Посткоммунизм был в центре исследовательского внимания в 1990-х и 2000-х гг. Это вполне закономерно, т. к. именно в эти два десятилетия происходило первичное осмысление того, что В. Путин назвал «крупнейшей геополитической катастрофой ХХ века». Разумеется, ведя речь о посткоммунизме, нельзя ограничиваться лишь пространством распавшегося Советского Союза. Речь идет обо всем бывшем социалистическом лагере. Некоторые исследователи вообще придают ей глобальный характер. Они обосновывают это тем, что Вьетнам, Китай и Куба отошли от коммунизма, несмотря на заявленную верность его идеалам. Тем не менее, каждое из государств вырабатывает настолько специфические отношения со своим прошлым, что обобщение едва ли имеет практический смысл. Скорее, уместно говорить об условном единстве темы.
Беларусь — одна из наследниц Советского Союза. При этом тема посткоммунизма имеет для нашей страны даже большую важность, чем для других республик бывшего СССР. Это связано с общеизвестными вехами нашей политической истории. Долговременное пребывание в составе Российской империи почти истёрло из коллективной памяти беларусов опыт государственного строительства Великого княжества Литовского. Для большинства наших современников всё, что было до 1918 г., — не живое наследие, а всего лишь набор исторически значимых дат. Об этом свидетельствует и тот факт, что в конце 1980-х гг. тема ВКЛ открывалась заново и популяризировалась усилиями национально ориентированной интеллигенции.

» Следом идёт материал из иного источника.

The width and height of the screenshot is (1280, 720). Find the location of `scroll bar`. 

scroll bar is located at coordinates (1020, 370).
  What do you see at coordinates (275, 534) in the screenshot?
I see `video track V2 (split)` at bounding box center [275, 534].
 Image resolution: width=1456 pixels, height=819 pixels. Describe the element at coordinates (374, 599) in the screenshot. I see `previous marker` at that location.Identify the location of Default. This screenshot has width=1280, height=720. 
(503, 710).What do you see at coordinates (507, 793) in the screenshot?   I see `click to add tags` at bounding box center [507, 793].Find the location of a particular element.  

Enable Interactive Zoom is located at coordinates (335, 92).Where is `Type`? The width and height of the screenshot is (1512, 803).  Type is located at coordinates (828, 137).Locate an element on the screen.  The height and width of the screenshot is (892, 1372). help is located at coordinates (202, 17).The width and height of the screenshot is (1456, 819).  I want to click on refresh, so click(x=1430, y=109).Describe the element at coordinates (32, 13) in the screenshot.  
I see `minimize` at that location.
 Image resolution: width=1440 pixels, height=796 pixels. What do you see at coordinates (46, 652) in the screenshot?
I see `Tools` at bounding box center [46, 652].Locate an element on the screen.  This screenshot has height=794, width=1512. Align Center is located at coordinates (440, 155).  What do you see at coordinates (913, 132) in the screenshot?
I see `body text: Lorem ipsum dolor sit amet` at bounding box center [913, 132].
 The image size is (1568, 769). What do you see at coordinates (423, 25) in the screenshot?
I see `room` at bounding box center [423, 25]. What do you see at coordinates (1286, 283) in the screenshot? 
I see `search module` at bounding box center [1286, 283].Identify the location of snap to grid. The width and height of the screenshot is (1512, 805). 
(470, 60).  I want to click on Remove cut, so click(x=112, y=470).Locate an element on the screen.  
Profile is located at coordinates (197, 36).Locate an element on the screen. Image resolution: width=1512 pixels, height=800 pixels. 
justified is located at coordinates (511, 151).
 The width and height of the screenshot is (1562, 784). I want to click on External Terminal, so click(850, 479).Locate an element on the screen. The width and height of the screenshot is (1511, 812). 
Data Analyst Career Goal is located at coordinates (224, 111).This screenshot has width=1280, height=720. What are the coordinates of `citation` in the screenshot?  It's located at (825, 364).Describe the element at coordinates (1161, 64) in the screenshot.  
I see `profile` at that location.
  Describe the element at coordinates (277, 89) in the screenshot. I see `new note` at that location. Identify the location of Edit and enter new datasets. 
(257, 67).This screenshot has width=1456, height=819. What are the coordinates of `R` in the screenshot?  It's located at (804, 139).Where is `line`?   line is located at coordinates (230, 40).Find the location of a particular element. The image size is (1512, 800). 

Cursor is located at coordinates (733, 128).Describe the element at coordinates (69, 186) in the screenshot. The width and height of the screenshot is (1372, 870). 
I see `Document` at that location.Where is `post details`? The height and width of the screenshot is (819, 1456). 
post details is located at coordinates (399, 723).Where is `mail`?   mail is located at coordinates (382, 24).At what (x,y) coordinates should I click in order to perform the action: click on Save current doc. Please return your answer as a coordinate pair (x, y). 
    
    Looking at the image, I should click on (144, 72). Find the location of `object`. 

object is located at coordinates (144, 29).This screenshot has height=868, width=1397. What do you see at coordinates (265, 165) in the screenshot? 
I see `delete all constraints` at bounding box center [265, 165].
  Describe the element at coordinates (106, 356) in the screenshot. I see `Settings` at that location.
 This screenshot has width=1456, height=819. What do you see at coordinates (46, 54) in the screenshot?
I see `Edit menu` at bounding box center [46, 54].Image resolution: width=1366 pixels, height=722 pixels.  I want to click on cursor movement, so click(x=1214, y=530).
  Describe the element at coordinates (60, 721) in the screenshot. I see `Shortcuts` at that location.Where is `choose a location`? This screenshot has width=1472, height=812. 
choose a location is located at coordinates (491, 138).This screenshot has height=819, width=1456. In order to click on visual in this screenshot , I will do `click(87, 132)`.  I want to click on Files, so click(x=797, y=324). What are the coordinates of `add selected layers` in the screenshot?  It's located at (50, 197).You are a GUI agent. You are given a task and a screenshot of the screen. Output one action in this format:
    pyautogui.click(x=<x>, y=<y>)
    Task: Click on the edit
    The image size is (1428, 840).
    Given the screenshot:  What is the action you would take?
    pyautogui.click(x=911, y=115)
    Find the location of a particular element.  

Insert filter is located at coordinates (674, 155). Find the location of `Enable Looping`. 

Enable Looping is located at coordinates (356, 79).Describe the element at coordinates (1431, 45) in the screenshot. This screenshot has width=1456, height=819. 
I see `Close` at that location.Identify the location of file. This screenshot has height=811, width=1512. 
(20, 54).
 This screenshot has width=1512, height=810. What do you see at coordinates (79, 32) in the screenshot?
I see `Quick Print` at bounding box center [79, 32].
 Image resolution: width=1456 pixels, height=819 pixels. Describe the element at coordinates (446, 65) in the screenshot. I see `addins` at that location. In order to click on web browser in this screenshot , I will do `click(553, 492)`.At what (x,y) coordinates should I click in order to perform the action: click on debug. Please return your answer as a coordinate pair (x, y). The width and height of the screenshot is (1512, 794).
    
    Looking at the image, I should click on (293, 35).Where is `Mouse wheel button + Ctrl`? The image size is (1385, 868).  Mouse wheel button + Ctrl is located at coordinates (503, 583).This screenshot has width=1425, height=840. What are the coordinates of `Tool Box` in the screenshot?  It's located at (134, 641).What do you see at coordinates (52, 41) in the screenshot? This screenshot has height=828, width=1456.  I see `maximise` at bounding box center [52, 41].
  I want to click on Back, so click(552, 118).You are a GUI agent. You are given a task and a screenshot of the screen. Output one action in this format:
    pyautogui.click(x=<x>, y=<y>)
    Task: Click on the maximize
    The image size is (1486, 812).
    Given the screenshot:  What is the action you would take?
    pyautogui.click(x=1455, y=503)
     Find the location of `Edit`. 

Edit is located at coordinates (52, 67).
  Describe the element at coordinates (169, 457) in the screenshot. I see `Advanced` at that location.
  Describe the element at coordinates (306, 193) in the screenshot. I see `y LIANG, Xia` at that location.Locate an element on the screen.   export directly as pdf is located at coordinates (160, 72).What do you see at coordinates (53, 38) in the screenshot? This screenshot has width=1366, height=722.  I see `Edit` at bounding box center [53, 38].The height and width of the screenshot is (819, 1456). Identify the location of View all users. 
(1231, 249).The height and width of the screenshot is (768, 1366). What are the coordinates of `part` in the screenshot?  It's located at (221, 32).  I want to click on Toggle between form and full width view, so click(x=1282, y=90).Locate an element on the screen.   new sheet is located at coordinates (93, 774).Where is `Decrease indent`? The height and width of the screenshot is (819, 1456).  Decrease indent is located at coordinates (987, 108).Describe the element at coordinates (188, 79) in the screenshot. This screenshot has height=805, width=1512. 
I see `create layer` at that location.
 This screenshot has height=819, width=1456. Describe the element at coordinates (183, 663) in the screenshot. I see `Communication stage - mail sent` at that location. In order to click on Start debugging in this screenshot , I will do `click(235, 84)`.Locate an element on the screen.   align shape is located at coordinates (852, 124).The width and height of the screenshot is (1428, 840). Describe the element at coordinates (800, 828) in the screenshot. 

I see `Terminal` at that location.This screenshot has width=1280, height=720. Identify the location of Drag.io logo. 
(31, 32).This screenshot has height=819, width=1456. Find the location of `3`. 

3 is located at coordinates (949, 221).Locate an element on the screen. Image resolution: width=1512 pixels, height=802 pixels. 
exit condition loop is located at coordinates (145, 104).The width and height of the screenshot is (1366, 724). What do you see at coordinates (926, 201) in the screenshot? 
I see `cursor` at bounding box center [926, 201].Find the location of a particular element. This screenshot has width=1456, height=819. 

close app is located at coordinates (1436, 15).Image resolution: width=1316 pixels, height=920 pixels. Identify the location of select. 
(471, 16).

Для большинства беларусов лишь советское наследие имело масштабное значение. Оно определяло многое: от профессионального общения между коллегами до понимания мировой политики. Из-за этого Беларусь, которая бескровно завершила советский период новейшей истории, познала посткоммунизм в драматичной манере. Её составили долгое изживание советских атавизмов и, как следствие, явное отставание от более динамичных стран бывшего социалистического лагеря.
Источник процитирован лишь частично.